Know what to break and where

Once an application is in the cloud, it can be broken down into a series of microservices to gain additional benefits, such as increased resilience and reduced update times. “By breaking the monolith into microservices, you can more efficiently scale up and scale down to leverage the benefits,” says Allen.

However, one of the pitfalls is failing to understand where to break an existing application that you are migrating. “You do not want to be breaking the app into lots of different pieces and then distributing the pieces into different containers, potentially running on different servers, if there is a high affinity between those two different pieces,” he says.

Multicloud networks do not make things easier

Despite the many advantages that come from operating in the cloud, multicloud networks are not without their own challenges.

Managing a cloud environment is just as involved as managing a corporate network. Adding multiple cloud suppliers makes this even more challenging, as well as increasing the cost and management resources.

“The diversity a customer has in cloud platforms is directly proportional to the amount of supplier management burden on IT,” says Dalglish.

To manage employee time more effectively, companies need to automate low-level tasks to allow their IT teams to focus on the more critical duties.

Failing to automate

Some traditional organisations were struggling to manage conventional application stacks, but the level of complexity that multicloud architecture introduces goes beyond what’s possible for humans to analyse.

“You have to have an AI-based system to analyse the billions of permutations for problems and reports to auto-diagnose root-cause,” says Allen.

Organisations need to automate low-level monitoring and maintenance tasks, as well as automating policy across cloud environments and creating exception reports (incident records of errors) to highlight trouble spots.

Incompatibilities

Once an application is broken down into a series of microservices that are spread across various cloud platforms, this provides greater flexibility and reduced times in updating each microservice.  However, it also runs the risk that one microservice could disrupt other microservices due to incompatibilities.

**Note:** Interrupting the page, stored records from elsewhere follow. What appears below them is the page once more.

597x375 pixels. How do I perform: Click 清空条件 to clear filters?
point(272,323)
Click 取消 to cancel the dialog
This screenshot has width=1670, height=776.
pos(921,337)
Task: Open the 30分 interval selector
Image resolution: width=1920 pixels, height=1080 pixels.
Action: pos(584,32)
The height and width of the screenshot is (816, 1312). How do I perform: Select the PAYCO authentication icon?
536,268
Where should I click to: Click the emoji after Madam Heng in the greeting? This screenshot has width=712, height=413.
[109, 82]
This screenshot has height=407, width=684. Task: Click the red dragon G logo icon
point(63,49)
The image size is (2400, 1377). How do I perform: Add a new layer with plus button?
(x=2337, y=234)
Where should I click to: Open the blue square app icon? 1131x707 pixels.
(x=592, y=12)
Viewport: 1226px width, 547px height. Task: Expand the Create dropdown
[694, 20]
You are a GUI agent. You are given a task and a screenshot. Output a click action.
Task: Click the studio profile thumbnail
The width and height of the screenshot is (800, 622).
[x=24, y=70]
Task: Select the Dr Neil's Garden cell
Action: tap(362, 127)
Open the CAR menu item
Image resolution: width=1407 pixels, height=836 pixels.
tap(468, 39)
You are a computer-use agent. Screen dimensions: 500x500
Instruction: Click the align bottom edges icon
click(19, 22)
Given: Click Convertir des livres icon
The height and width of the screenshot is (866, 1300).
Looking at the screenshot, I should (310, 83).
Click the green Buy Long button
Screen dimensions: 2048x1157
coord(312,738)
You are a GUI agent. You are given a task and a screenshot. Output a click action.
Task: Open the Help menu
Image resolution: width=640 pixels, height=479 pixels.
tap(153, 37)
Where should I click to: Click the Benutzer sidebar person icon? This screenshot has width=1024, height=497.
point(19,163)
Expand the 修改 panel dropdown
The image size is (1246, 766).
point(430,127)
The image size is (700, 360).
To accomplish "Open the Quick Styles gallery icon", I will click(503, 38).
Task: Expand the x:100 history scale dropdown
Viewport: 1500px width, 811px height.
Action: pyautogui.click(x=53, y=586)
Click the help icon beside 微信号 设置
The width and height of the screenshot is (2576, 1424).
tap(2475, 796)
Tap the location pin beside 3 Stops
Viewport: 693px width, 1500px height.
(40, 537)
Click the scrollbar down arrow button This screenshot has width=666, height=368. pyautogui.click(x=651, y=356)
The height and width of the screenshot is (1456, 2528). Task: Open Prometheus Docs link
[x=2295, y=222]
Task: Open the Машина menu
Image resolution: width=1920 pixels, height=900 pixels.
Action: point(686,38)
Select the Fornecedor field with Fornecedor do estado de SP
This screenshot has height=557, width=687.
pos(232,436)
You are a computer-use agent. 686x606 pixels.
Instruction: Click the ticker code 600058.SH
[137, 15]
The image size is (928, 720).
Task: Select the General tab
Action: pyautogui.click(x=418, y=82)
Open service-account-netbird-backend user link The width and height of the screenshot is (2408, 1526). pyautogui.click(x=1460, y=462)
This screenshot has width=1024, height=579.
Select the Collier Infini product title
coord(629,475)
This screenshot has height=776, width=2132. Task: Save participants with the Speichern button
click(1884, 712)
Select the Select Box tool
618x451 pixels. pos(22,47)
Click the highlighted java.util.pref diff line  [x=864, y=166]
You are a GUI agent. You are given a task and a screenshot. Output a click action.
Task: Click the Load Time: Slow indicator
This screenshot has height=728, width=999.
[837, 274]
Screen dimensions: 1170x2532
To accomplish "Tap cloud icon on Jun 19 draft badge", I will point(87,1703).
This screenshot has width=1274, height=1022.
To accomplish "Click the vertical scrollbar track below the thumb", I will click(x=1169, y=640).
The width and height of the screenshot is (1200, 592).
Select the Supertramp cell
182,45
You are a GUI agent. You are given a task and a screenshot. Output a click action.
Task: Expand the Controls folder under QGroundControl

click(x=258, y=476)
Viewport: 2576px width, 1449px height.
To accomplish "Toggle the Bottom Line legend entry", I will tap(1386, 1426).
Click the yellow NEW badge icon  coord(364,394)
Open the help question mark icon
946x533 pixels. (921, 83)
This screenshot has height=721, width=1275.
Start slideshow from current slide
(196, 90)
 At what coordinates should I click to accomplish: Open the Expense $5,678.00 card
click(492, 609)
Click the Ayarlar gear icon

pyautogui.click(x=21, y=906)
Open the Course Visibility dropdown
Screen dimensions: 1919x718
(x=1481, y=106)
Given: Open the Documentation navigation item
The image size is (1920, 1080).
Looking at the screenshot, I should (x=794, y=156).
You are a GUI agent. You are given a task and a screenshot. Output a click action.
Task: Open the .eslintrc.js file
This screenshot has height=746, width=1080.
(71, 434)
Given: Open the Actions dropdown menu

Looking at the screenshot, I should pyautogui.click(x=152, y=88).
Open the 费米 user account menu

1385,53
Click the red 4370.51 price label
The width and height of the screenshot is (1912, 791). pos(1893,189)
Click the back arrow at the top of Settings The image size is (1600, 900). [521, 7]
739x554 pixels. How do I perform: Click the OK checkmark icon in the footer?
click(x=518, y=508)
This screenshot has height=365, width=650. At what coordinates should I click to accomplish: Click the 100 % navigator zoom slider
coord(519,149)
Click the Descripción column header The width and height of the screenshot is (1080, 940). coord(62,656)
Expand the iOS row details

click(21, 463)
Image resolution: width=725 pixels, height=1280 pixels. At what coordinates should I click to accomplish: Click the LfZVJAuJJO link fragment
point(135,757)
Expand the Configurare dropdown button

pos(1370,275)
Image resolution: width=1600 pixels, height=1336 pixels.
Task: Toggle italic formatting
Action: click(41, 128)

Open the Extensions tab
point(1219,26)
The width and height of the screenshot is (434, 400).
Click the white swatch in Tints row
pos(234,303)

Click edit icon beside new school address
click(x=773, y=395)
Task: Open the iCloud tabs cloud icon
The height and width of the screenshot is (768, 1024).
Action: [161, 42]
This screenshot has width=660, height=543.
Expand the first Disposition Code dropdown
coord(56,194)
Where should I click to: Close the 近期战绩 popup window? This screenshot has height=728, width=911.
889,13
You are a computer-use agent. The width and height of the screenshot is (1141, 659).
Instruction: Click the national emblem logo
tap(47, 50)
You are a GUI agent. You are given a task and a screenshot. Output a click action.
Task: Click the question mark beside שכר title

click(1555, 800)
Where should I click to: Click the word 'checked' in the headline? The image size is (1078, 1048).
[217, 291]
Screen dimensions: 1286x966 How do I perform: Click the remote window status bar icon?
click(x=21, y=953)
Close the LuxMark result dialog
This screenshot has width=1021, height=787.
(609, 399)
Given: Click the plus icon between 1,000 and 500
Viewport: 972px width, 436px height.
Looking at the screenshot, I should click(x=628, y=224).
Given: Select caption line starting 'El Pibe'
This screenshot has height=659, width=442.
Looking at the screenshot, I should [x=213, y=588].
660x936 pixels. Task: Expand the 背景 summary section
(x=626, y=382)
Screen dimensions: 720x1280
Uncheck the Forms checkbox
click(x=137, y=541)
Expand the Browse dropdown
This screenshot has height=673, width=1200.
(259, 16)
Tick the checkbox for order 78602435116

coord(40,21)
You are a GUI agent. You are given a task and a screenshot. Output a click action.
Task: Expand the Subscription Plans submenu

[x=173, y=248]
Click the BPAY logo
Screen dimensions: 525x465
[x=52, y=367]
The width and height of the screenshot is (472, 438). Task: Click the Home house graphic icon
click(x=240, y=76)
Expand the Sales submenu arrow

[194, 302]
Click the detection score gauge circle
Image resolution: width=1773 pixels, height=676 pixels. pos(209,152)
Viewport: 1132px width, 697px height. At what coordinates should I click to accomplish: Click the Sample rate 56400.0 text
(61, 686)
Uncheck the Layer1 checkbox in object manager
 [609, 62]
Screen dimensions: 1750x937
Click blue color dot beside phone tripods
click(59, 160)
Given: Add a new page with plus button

“You now have more moving pieces than ever, you have code changing more frequently than ever, and you have automation moving this stuff around and killing it,” says Allen.

Development teams need to ensure each of the microservices that form their cloud application do not cause incompatibilities and cascading failures.

Conclusion

Multicloud networks are complex and resource-consuming, but the advantages they bring – such as increased resilience and gaining multiple supplier-specific benefits – can far outweigh their costs.

However, to take full advantage of their benefits, organisations should take care to avoid potential pitfalls in their migration and management.

“The biggest failing is not being aggressive enough to disrupt yourselves and move faster,” concludes Allen.